___ Data excerpts ___

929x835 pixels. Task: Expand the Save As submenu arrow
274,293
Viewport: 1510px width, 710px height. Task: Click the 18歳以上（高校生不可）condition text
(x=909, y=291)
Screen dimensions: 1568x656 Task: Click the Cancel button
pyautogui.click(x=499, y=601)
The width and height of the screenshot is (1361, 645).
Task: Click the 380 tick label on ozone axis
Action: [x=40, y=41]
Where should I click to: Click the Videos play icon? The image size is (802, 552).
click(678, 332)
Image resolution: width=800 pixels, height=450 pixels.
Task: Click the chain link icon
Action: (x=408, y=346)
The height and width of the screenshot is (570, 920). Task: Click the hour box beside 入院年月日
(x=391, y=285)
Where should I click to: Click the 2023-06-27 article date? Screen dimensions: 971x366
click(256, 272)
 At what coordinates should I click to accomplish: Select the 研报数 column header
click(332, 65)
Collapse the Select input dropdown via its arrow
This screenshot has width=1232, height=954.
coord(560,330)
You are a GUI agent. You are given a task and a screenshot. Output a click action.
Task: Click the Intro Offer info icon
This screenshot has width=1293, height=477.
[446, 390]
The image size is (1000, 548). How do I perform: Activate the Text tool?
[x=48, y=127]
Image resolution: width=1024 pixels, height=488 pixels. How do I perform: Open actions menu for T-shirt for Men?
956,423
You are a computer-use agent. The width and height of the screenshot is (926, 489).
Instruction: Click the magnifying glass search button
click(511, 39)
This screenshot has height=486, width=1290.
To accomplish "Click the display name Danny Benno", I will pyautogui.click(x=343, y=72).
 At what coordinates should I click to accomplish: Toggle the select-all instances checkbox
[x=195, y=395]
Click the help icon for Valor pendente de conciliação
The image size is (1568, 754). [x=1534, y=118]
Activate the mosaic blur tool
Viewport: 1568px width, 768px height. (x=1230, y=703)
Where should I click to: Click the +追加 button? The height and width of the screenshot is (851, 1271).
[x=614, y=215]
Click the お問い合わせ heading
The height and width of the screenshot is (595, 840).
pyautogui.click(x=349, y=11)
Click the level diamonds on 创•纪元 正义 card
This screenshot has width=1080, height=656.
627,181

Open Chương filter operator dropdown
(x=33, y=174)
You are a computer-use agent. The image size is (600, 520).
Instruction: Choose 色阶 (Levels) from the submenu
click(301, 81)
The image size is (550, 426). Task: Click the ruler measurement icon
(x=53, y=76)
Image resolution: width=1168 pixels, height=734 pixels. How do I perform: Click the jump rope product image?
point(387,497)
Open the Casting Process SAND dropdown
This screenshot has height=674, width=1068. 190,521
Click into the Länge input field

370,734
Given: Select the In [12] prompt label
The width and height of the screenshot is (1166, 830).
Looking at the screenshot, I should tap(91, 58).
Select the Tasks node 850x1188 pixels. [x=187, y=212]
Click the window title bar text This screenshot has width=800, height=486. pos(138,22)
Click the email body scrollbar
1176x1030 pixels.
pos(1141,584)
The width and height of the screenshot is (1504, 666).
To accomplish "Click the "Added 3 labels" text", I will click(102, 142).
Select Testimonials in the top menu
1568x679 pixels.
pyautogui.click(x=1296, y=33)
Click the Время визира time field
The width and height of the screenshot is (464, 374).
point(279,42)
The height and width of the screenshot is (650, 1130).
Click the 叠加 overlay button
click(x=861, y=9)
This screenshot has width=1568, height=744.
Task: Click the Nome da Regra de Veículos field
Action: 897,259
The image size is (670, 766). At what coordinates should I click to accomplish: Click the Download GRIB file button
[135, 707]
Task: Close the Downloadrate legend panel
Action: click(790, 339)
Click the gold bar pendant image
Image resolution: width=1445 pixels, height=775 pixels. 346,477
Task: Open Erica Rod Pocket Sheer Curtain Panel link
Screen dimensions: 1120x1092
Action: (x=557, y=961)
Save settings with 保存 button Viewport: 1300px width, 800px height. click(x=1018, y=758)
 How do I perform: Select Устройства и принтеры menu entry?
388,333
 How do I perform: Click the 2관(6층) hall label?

___

**Problem to solve:**
Could you give the number of lines in the data above that contain the string "agent", with no other words?

**Exercise solution:**
3